Vancouver, British Columbia — Following a wave of public condemnation after a Vancouver-area cyclist was struck by a vehicle running a red light and asked to pay for its repairs, ICBC has announced major changes to the way claims for passive road users are managed.
The Insurance Corporation of British Columbia will no longer require pedestrians, cyclists or skateboarders to pay repair costs for an accident they were involved in cases “where a cyclist or pedestrian has suffered a severe or catastrophic injury,” “if there has been a fatality,” or “when ICBC must determine liability as 50/50 because there is not enough evidence to determine what happened.”
As well, the crown corporation will hold reviews through a committee of experts for the claims of moderately-injured passive road users (pedestrians, cyclists, skateboarders, scooter users) deemed partly or completely responsible for an accident.
This sudden change from ICBC was spurred on by public outrage over a case from March where a Vancouver cyclist was struck and injured by a vehicle that had run a red light. In the days following the incident, Ben Bollinger found an auto repair bill for $3,752.01 in his mail.
“Government and ICBC listened to the concerns raised from cycling advocates and Mr. (Ben) Bollinger about the decision to bill him for vehicle damage after he was involved in a collision,” said B.C.’s minister of public safety, Mike Farnworth, in a statement.
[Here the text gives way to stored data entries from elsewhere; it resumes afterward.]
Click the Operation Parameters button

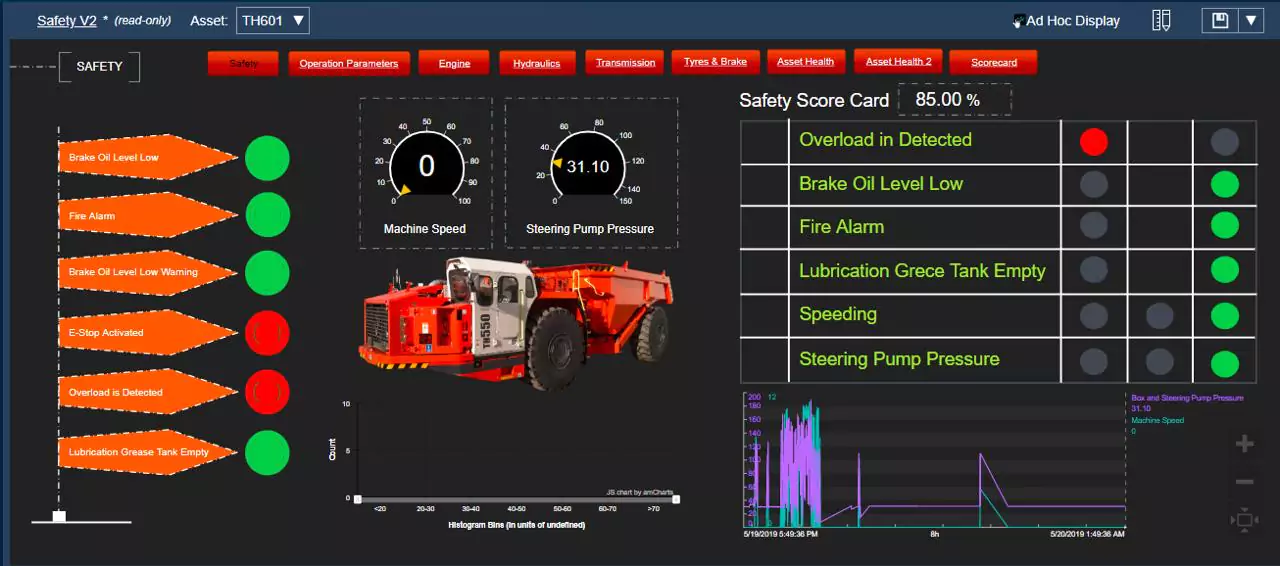pyautogui.click(x=349, y=63)
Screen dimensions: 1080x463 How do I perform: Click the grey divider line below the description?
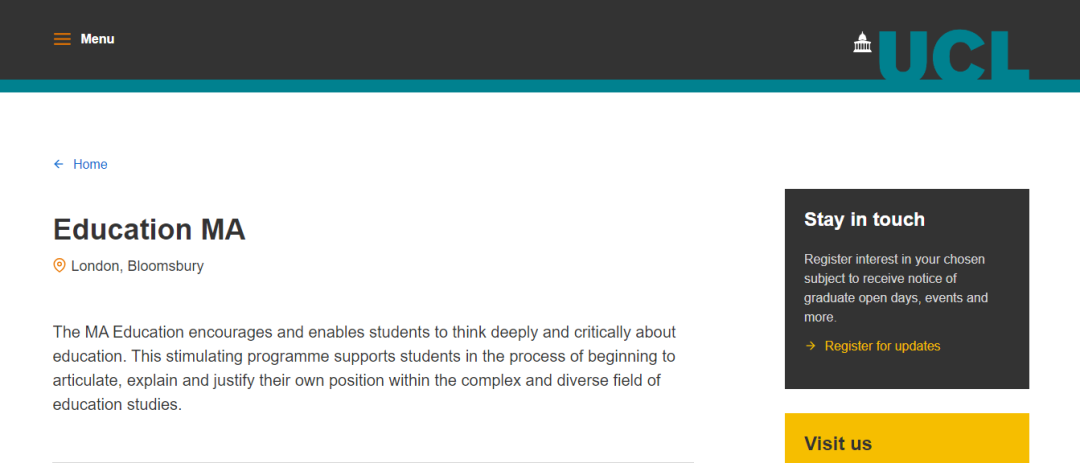[x=372, y=461]
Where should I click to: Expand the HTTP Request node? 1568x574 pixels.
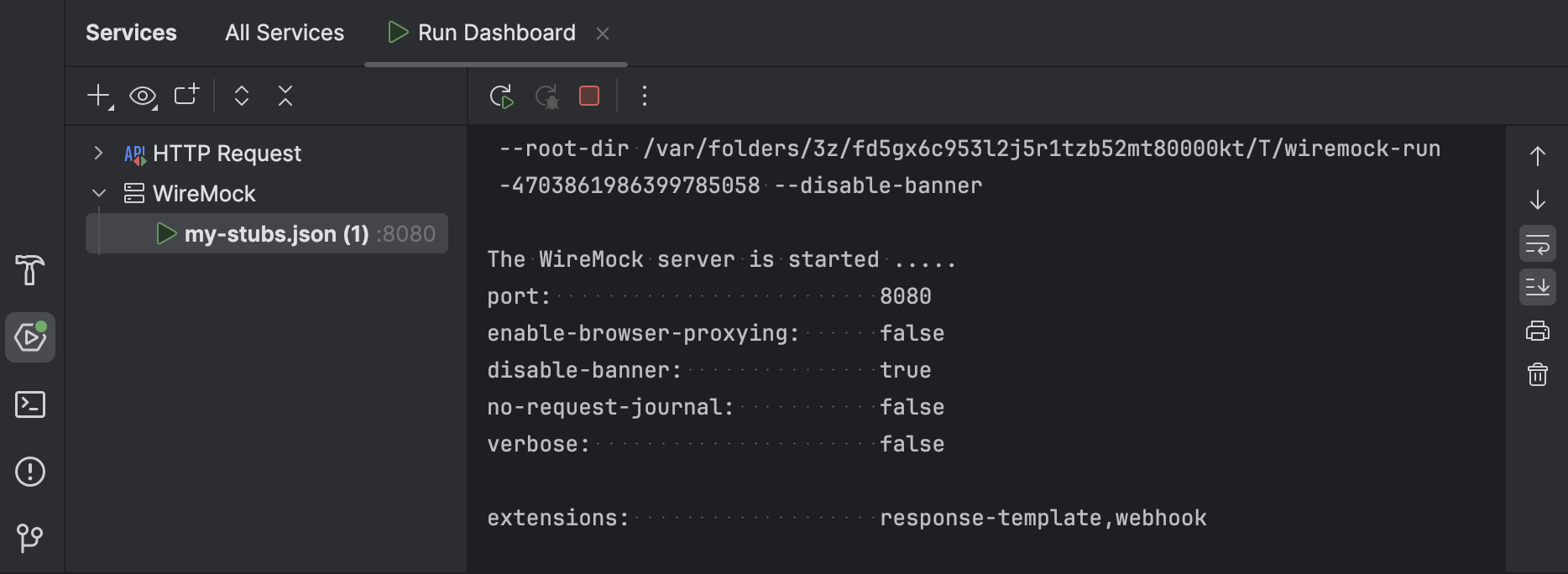tap(97, 153)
“The previous approach was not reflective of the changes we’ve made to auto insurance in British Columbia and that needed to be fixed.”
According to ICBC spokesman Brent Shearer, the corporation has sent 66 letters since May 2021, asking for money from passive road users who were deemed to be at least partially responsible for an accident.
Shearer said that all those cases were being reviewed, and that ICBC would ultimately be responsible for those costs.
Bolinger called the change a “really good first step” but insisted that more could be done to appropriately compensate passive road users for their injuries.
“As a vulnerable road user who was hit by a car, you are at such a disadvantage right from the get-go,” he said.
“Under the new no-fault and enhanced care system, you no longer have the right to sue. So the only recourse I would have had to dispute liability would be to go to a civil resolution tribunal.
“The announcement doesn’t reference any changes to offering compensation to a pedestrian or cyclist that is hit by a car. We still don’t get that.”
Bollinger’s lawyer, Joel Zanatta, said that he has spoken to eight other cyclists who had been billed by ICBC, including one who paid the corporation $13,000 for damages despite having no recollection of the accident due to a concussion.
I have to accept what I read in the media is fact as presented. When I read the original article it repulsed me. FACT: The vehicle ran a red light. 100% at fault. Why does it take the general public to create an outcry to educate the powers that be at ICBC that the concept of billing the cyclist is beyond ridiculous. As evident in our industry with ICBC, and multiple other insurers, this level of thought isn’t an anomaly. Pease exercise some sense.